→ INSTRUCTIONS FOR THE TASK
Collect every line in the rows below that contains the string "width", matching case exactly, and list those lines.

_ _ _ _

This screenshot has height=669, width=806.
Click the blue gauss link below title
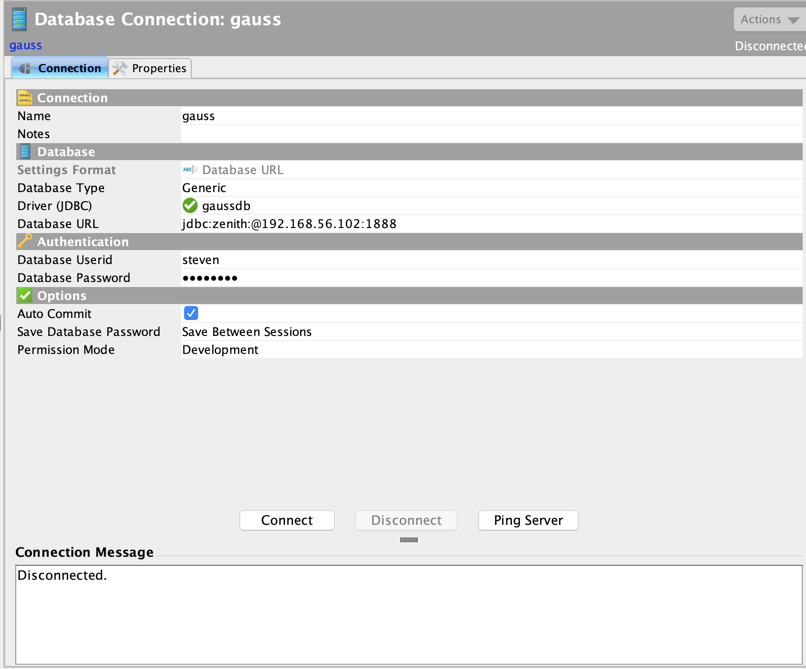(26, 45)
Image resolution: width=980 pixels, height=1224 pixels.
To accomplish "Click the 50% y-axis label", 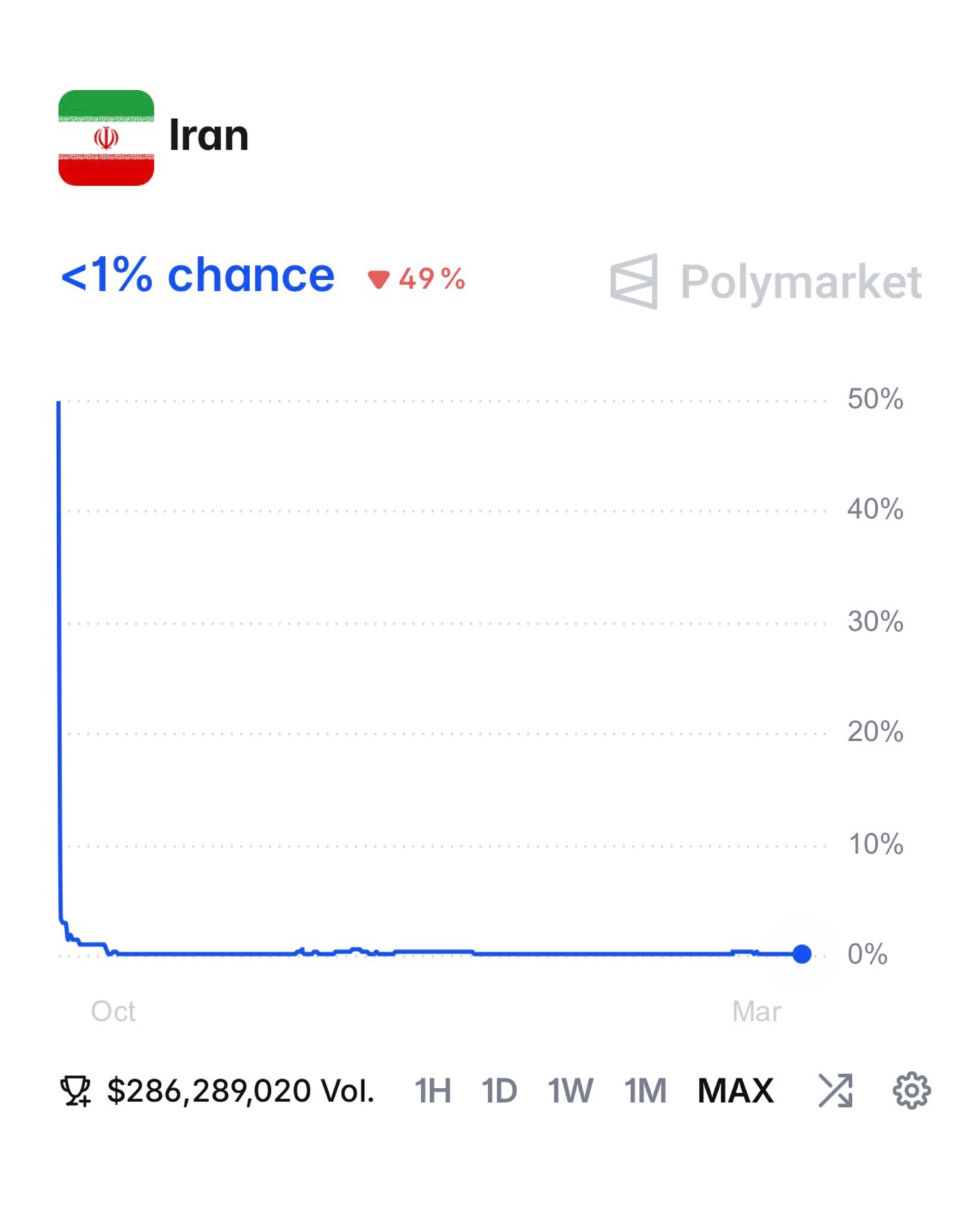I will [875, 399].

_ _ _ _

→ RESULT BELOW
This screenshot has height=669, width=806.
Image resolution: width=980 pixels, height=1224 pixels.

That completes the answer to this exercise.